Short exercise 1 :: Can you extract, word for word, the part of the hockey team article that opens with the words containing "Biggest defeat" and closes with "third Czechoslovak Republic."?

Selected extract ::
****************
Protectorate of Bohemia and Moravia
- IIHF code: PBM

First international
- Bohemia and Moravia 5–1 Germany (Prague, Bohemia and Moravia; 11 January 1940) Last international Bohemia and Moravia 2–1 Hungary (Prague, Bohemia and Moravia; 7 February 1940)

Biggest win
- Bohemia and Moravia 12–0 Slovakia (Garmisch-Partenkirchen, Germany; 1 February 1940)

Biggest defeat
- none

International record (W–L–T)
- 5–0–1

= Protectorate of Bohemia and Moravia men's national ice hockey team =

The Protectorate of Bohemia and Moravia national ice hockey team was the national men's ice hockey team of the German Protectorate of Bohemia and Moravia. The team competed in six exhibition matches between 11 January to 7 February 1940. The team was absorbed into the reformed Czechoslovakia men's national ice hockey team after the Protectorate was dissolved and became part of the third Czechoslovak Republic.
****************
Recorded information ::
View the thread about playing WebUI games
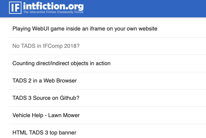 pos(85,29)
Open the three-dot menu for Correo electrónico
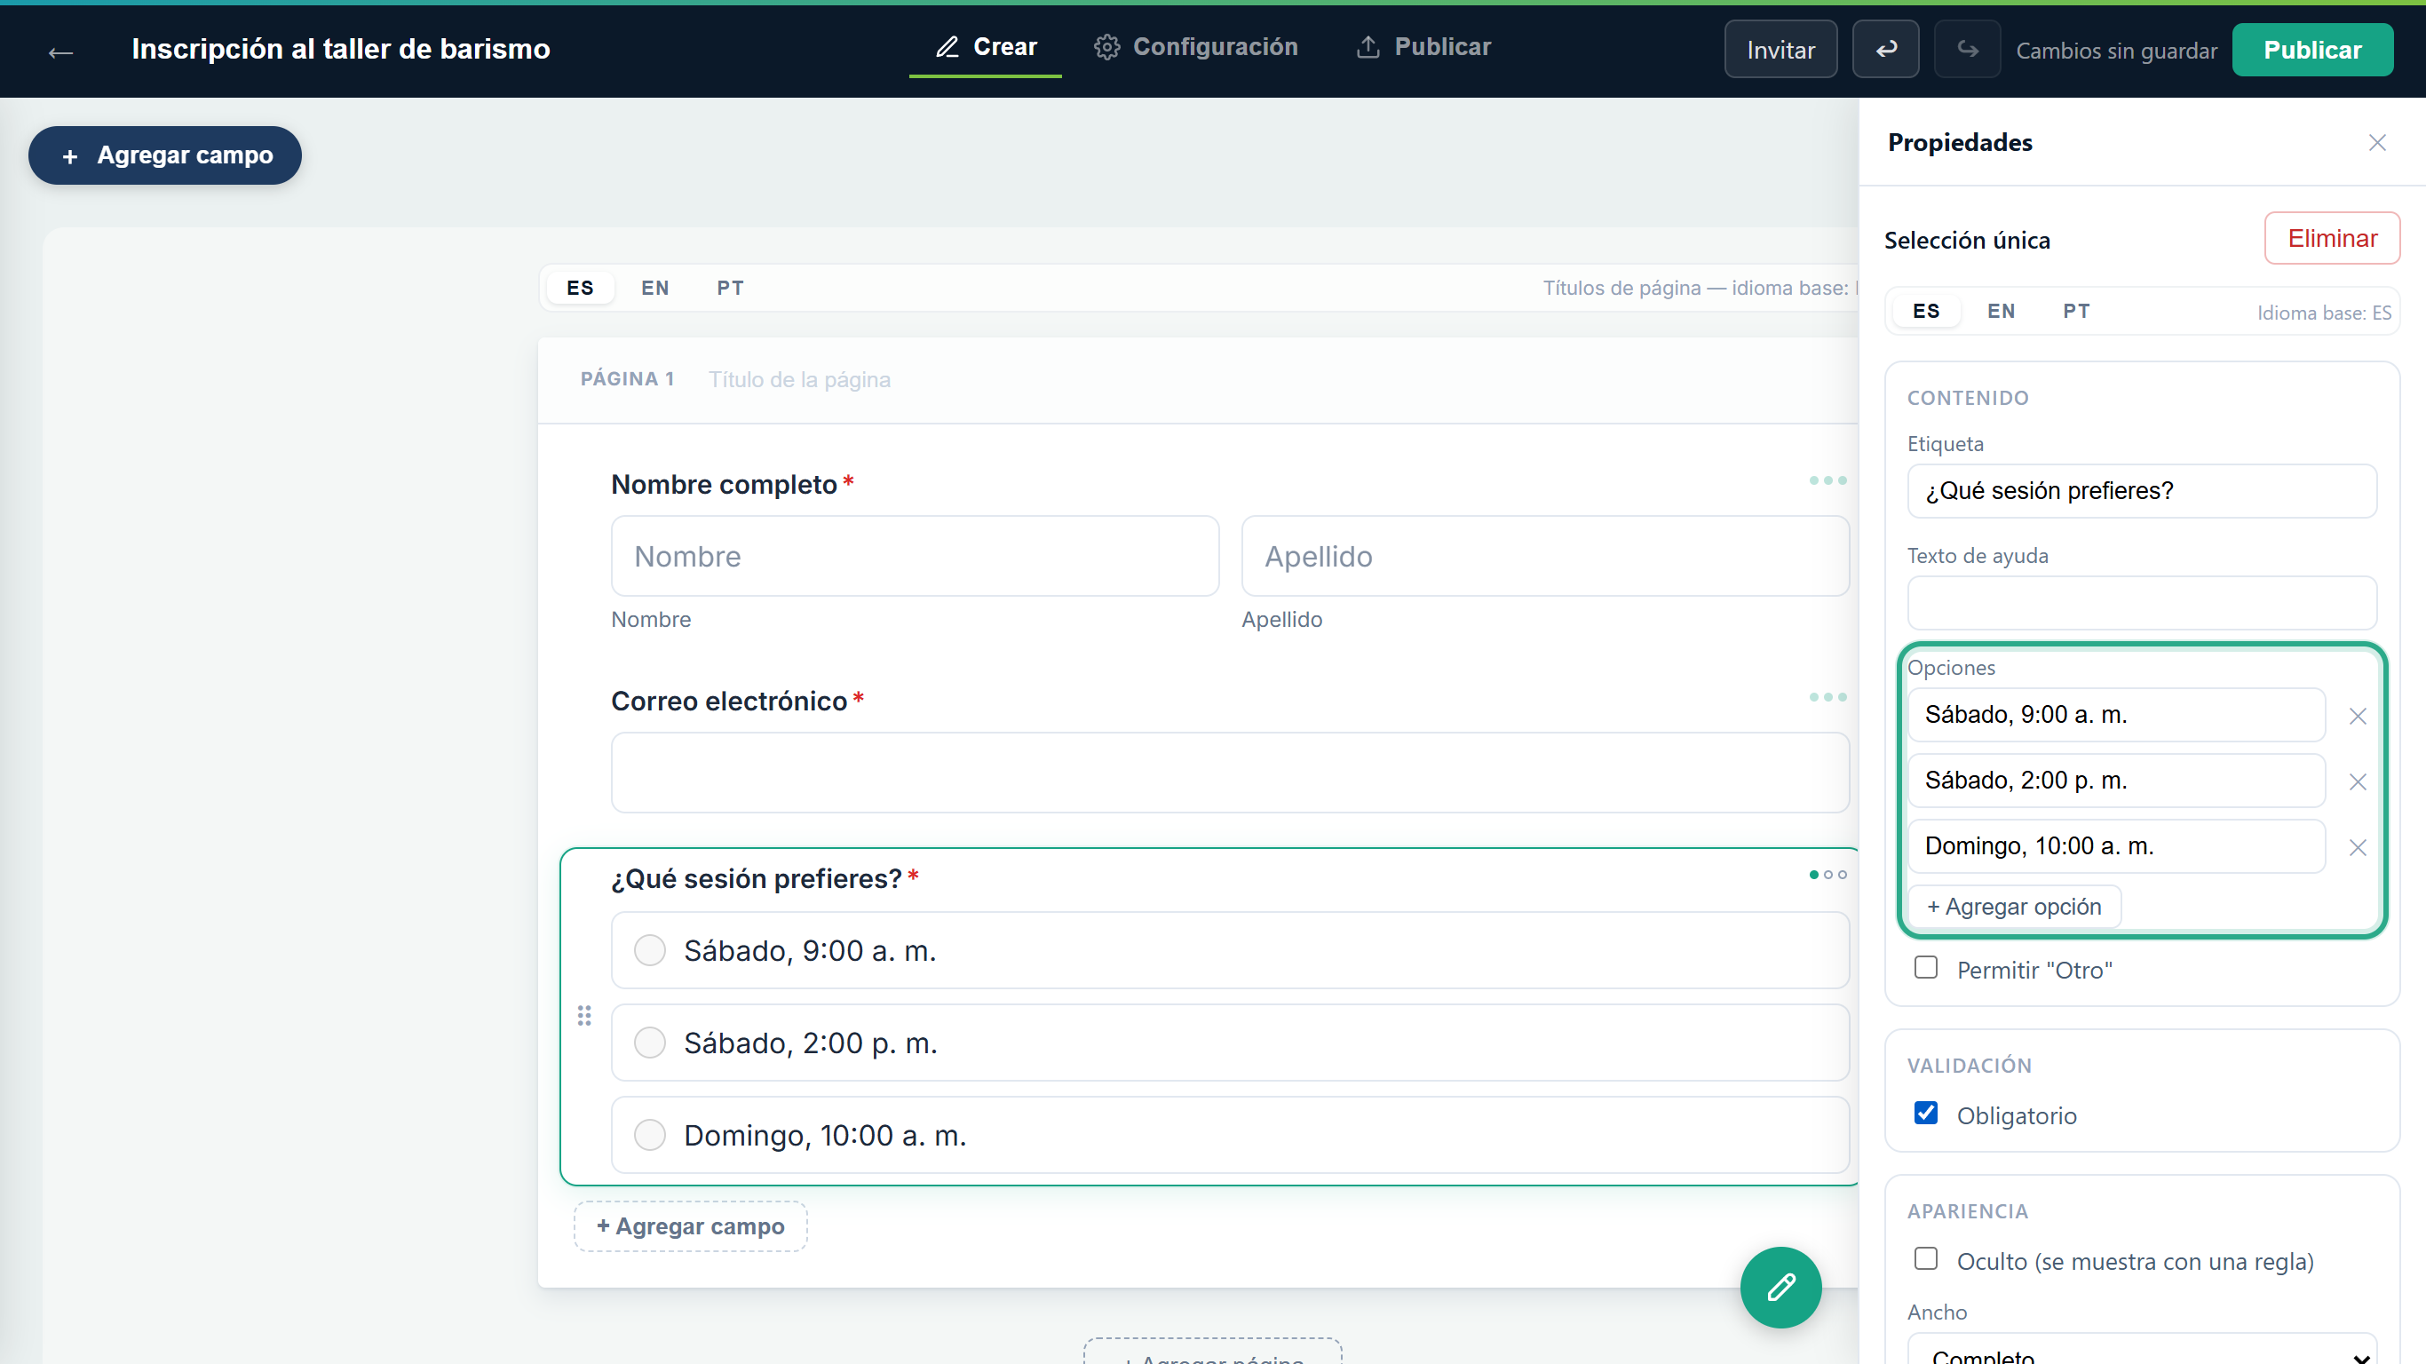2426x1364 pixels. click(1827, 697)
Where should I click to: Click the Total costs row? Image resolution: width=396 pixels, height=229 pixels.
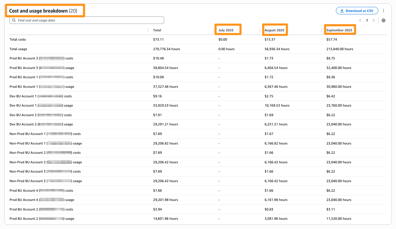pyautogui.click(x=17, y=39)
****************
Short exercise 2 :: Can you put the entries, from the line containing "Open the three-dot" through the end of the entries, into a two-column CSV with the columns instruction and location, one row per entry, each value in its own quoted field and any line breaks turned into spaces? Leave the pictures out.

Response 1 ::
Biggest defeat
- none

International record (W–L–T)
- 5–0–1

= Protectorate of Bohemia and Moravia men's national ice hockey team =

The Protectorate of Bohemia and Moravia national ice hockey team was the national men's ice hockey team of the German Protectorate of Bohemia and Moravia. The team competed in six exhibition matches between 11 January to 7 February 1940. The team was absorbed into the reformed Czechoslovakia men's national ice hockey team after the Protectorate was dissolved and became part of the third Czechoslovak Republic.

Response 2 ::
instruction,location
"Open the three-dot menu for Correo electrónico","2426x1364 pixels. click(1827, 697)"
"Where should I click to: Click the Total costs row? Image resolution: width=396 pixels, height=229 pixels.","pyautogui.click(x=17, y=39)"